For any $\omega \in $ LHS, if $\sigma(\omega) = 0$ or $\tau(\omega) = 0$, then $\omega \in \{\sigma > t\} \cup \{\tau > t\}\subset$RHS. Otherwise, we have $\sigma(\omega) + \tau(\omega) >t, \sigma(\omega) > 0, \tau(\omega) > 0.$ We can always find two rational numbers $r, s$ so that $r + s > t, r\le t, s\le t,$ $\sigma(\omega) > r \ge 0,$ $\tau(\omega) > s \ge 0.$ Hence $\omega \in \{\sigma > r\} \cap \{ \tau > s \} \subset$ RHS. This completes the proof that LHS = RHS = $\{\sigma + \tau > t\} \in \mathcal{F}_t$.
It follows that $\{\sigma + \tau \le t\}\in \mathcal{F}_t$, i.e. $\sigma + \tau$ is a stopping time.
A: There is a brief proof in the book ``S. W. He et al., Semimartingale Theory and Stochastic Calculus, CRC Press Inc, 1992.''(p.84, Th.3.7.(3)). 
The proof is based on following fact(Th.3.7.(1)): If $S$ is a stopping time, r.v. $ T\in\mathscr{F}_S $ and $ T\ge S $, then $ T $ is a stopping time.(Proof of this fact: For each $ t\ge 0 $, $ [T\le t]\in\mathscr{F}_S$, and by the definition of $\mathscr{F}_S $ we have 
$ [T\le t]=[T\le t][S\le t]\in\mathscr{F}_t $, hence $ T $ is a stopping time.)  
$ S+T $ is a stopping time: Since $ S+T\ge S \lor T $ and $ S+T\in \mathscr{F}_{S\lor T} $($ S\in \mathscr{F}_S\subset \mathscr{F}_{S\lor T}$),
then $ S+T $ is a stopping time. 
A: Following did's comment, we could write this a little more simply.

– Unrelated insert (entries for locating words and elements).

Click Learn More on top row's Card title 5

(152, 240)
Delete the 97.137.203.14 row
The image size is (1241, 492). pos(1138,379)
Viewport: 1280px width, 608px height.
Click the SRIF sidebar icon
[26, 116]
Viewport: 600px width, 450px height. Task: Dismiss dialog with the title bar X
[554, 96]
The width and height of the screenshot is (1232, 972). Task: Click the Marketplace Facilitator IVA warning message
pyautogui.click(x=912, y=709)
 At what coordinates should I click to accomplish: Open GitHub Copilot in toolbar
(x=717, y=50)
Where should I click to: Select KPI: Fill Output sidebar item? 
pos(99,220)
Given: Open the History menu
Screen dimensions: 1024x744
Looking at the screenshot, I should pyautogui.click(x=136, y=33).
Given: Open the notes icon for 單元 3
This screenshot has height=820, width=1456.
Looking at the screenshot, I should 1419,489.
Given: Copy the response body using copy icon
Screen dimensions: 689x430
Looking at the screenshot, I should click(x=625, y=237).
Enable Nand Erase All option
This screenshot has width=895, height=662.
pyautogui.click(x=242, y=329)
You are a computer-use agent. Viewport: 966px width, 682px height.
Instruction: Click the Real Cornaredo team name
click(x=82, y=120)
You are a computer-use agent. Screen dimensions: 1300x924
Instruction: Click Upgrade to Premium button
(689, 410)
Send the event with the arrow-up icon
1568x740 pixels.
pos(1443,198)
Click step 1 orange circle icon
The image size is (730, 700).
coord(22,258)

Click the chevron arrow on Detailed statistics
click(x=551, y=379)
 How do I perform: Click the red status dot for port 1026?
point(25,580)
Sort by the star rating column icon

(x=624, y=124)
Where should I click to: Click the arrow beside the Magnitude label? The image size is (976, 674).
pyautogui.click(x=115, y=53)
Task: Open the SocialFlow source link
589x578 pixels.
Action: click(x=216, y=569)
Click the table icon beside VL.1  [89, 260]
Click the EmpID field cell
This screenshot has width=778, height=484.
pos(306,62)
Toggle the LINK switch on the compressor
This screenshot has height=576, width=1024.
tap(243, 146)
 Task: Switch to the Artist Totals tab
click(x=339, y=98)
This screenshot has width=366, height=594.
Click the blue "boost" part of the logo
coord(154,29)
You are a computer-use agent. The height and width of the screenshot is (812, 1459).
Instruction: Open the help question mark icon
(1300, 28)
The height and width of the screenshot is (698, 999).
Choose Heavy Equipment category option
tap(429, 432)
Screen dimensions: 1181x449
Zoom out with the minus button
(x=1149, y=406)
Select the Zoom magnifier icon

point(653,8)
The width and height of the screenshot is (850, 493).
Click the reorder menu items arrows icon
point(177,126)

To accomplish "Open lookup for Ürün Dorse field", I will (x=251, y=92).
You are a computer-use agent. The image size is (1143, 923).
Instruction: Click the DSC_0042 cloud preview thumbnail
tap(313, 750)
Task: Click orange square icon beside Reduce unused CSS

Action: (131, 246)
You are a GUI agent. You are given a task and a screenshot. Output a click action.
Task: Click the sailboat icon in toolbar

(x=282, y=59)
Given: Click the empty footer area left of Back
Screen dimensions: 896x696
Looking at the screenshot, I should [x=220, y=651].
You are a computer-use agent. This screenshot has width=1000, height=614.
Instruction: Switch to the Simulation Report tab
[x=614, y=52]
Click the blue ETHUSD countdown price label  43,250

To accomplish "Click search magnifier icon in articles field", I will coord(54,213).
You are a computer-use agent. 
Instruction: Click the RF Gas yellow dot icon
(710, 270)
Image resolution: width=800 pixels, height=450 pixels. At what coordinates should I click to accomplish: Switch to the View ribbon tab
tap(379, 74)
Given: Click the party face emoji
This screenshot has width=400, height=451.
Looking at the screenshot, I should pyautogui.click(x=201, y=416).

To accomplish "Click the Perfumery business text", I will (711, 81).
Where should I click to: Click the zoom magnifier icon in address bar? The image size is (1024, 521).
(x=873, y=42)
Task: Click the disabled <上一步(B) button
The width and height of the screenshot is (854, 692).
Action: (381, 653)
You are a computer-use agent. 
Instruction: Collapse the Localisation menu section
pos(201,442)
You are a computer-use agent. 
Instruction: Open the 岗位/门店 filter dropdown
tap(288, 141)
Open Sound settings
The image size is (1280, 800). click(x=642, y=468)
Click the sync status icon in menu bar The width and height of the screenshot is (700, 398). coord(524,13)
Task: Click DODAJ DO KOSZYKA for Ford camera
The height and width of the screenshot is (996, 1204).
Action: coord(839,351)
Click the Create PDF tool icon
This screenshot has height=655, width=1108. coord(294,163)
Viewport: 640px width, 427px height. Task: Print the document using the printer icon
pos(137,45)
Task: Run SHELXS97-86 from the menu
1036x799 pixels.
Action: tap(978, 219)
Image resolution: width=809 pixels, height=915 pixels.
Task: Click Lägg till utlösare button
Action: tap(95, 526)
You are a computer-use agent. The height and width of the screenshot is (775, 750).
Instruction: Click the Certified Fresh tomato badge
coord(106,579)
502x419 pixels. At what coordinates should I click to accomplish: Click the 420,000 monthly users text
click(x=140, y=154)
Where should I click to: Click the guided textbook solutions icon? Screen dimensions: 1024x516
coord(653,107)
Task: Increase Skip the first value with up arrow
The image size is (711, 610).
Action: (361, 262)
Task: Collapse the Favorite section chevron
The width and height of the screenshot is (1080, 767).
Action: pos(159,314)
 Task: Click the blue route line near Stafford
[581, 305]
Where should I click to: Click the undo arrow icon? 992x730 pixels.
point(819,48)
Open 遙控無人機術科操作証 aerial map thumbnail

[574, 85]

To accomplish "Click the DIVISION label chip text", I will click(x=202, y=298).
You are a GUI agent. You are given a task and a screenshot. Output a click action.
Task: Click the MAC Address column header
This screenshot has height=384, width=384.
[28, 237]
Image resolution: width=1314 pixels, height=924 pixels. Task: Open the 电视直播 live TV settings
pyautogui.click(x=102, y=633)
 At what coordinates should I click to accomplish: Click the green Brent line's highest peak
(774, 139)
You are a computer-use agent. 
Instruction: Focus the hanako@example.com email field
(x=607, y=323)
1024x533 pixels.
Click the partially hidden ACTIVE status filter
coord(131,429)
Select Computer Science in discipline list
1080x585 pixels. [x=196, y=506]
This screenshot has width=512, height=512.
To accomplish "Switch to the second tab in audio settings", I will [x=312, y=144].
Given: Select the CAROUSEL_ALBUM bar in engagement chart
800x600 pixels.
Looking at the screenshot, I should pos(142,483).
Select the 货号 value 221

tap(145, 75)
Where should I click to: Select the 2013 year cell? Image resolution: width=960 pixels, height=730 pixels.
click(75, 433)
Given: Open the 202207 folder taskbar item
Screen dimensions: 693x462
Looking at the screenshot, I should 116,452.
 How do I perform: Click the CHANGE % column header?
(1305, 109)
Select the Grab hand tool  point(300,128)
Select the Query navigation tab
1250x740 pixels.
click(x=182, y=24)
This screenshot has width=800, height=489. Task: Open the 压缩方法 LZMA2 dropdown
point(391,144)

For each fixed $\omega$, I claim $\sigma(\omega) + \tau(\omega) < t$ iff there are positive rationals $r,s$ with $r+s < t$ and $\sigma(\omega) < r$, $\tau(\omega) < s$.  Suppose $\sigma(\omega) + \tau(\omega) < t$; we can find a rational $q$ with $\sigma(\omega) + \tau(\omega) < q < t$.  Then $\sigma(\omega) < q - \tau(\omega)$, so we can find $r$ with $\sigma(\omega) < r < q - \tau(\omega)$.  Setting $s = q-r$ we see that we have $\tau(\omega) < s$.  The reverse implication is obvious.  
Thus we have
$$\{\sigma + \tau < t\} = \bigcup_{r,s \in \mathbb{Q}^+; r+s<t} \{\sigma < r\} \cap \{\tau < s\}.$$
But $\{\sigma < r\} \in \mathcal{F}_r \subset \mathcal{F}_t$; likewise $\{\tau < s\} \in \mathcal{F}_t$.  Thus $\{\sigma + \tau < t\}$ is a countable union of events from $\mathcal{F}_t$, and so it itself in $\mathcal{F}_t$.
I'd like to point out that this is a useless fact; as far as I can see, there's no meaningful interpretation of the sum of two stopping times, since stopping times represent absolute rather than relative times.  (If the train to Paris leaves at 5:00, and the train to Berlin leaves at 6:00, what happens at 11:00?  Nothing.)